**WHAT YOU HAVE TO DO:** Put the records from the line with "Image resolution: width=1171" through the line with "I will coord(889,465).", both included, into a JSON list of strings, one string per line, with blank lines left out.

**EXCERPTED RECORDS:**

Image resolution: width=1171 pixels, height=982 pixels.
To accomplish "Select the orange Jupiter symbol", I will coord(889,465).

---

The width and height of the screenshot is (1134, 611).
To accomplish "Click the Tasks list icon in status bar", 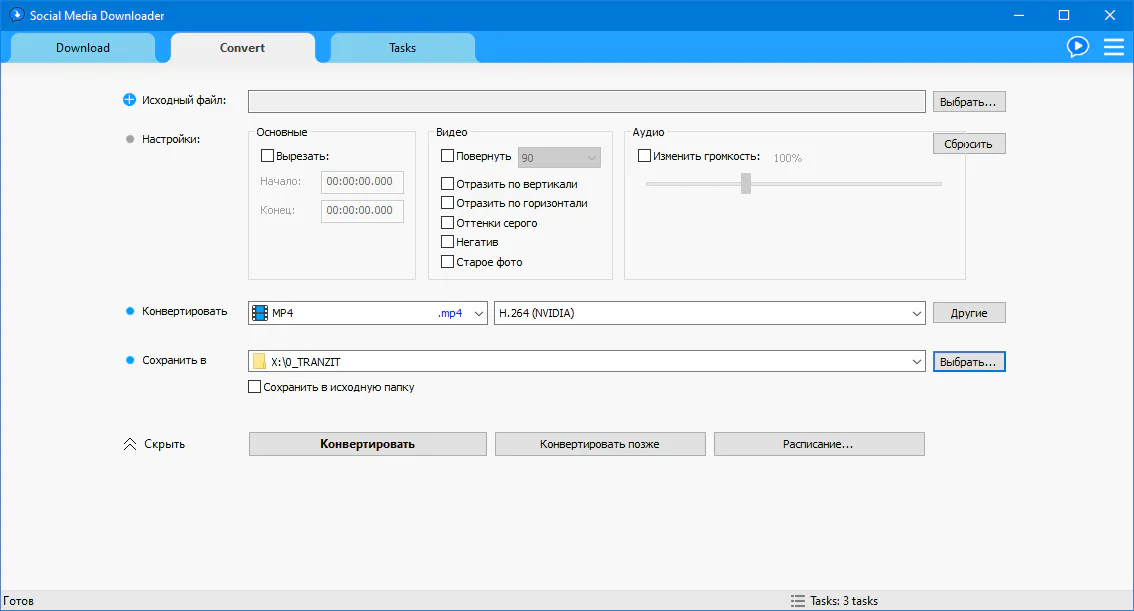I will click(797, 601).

* * *

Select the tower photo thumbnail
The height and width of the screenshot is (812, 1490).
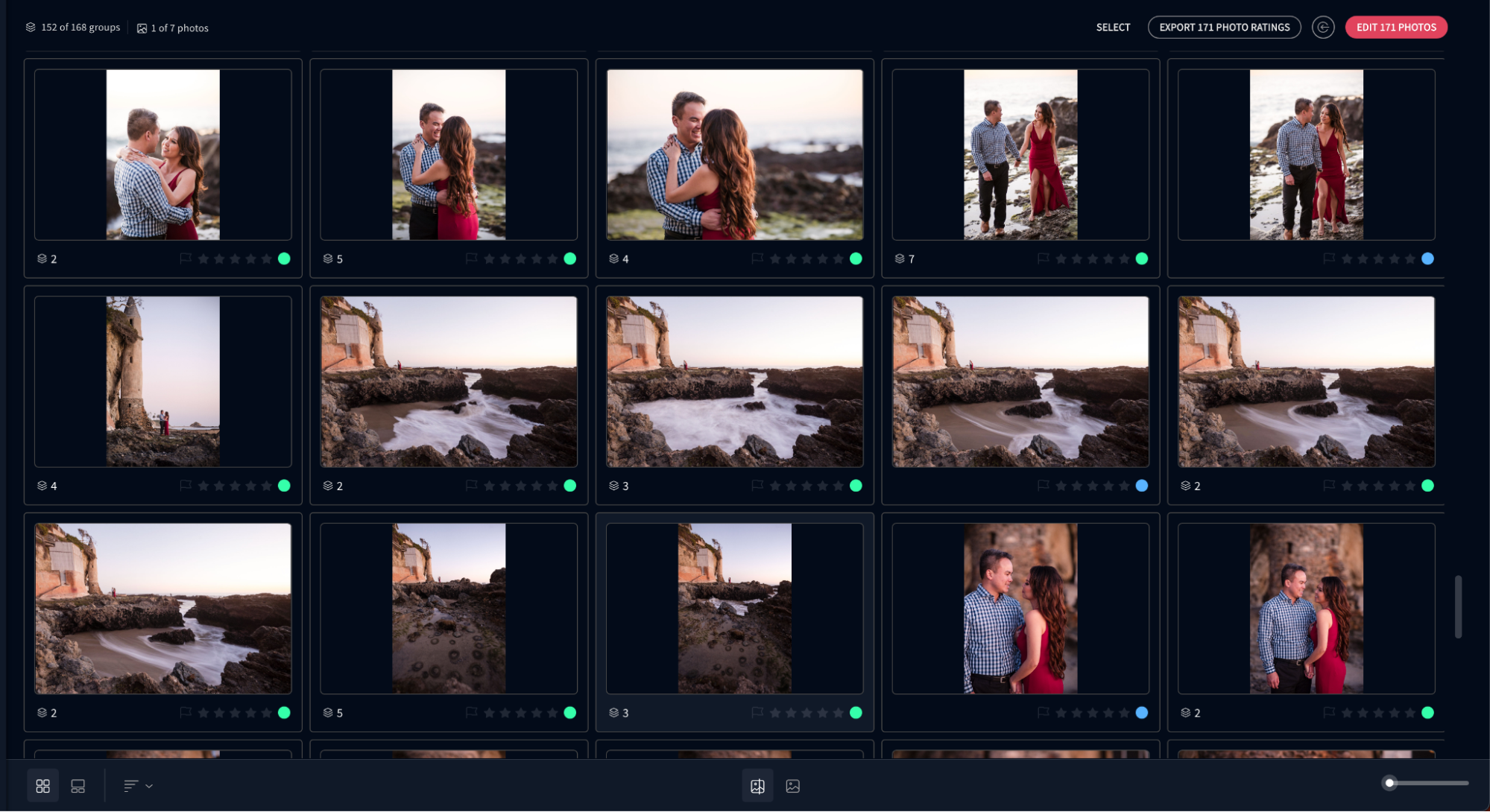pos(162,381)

**EXERCISE RESULT:**
[
  "Image resolution: width=1171 pixels, height=982 pixels.",
  "To accomplish \"Select the orange Jupiter symbol\", I will coord(889,465)."
]